[Text Boundary: Start]

To be honest, I find the whole Obama v. Fox News kerfuffle so tedious and exhausting that I've tried to ignore it, which is why I haven't bothered to blog anything about it. Still, despite my best efforts, I can't seem to escape it. But if I had tried to write something about it, I doubt it would have been anywhere near as spot-on as this Jacob Weisberg piece:
Rather than in any way maturing, Fox has in recent months become more boisterous and demagogic in rallying the opposition against Obama. The "fair and balanced" mask has been slipping with increasing frequency—as when a RNC press release was regurgitated so lazily that it repeated a typo on air or when a reporter wondered why other networks weren't doing PR for "tea parties" that Fox covered the way the Hearst press covered the Spanish-American war. On Fox, fact-checking about the president's health care proposal is provided by Karl Rove. For literary coverage, it features the bigot Jerome Corsi's rants about Obama and John Kerry. Meanwhile, the crybaby Glenn Beck has begun to exhibit a Strangelovean concern about America's precious bodily fluids, charging the government with trying to invade our bloodstream by vaccinating us for swine flu. With this latest misinformation campaign, Fox stands to become the first network to actively try to kill its viewers.

[Text Boundary: End]
[Data excerpt Boundary: Start]

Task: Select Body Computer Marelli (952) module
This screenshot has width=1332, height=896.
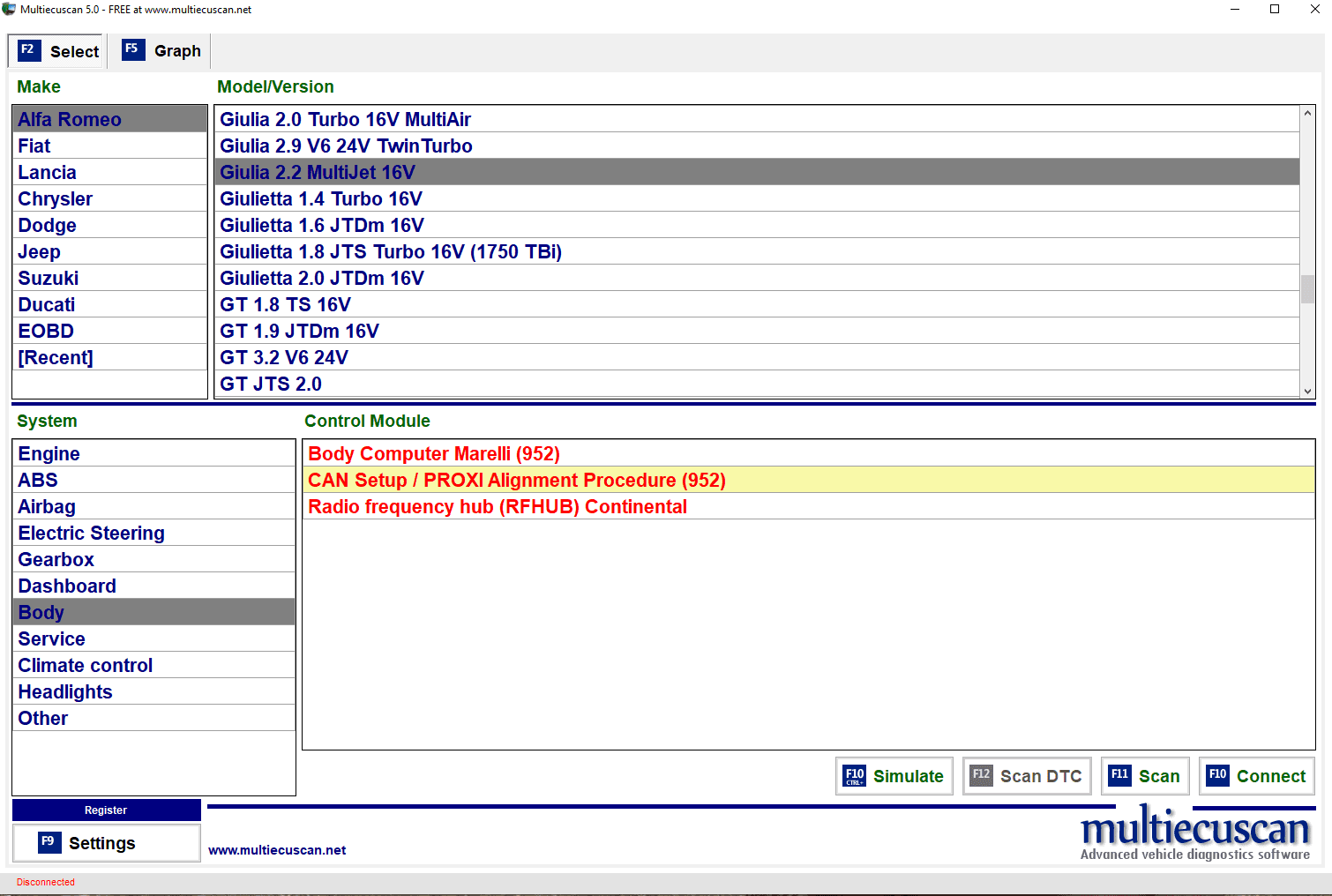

[Data excerpt Boundary: End]

In the blog post about Obama and Fox News, why hasn't the author written anything about the dispute? Answer in one to three sentences.

The author finds the whole Obama v. Fox News kerfuffle so tedious and exhausting that they have tried to ignore it.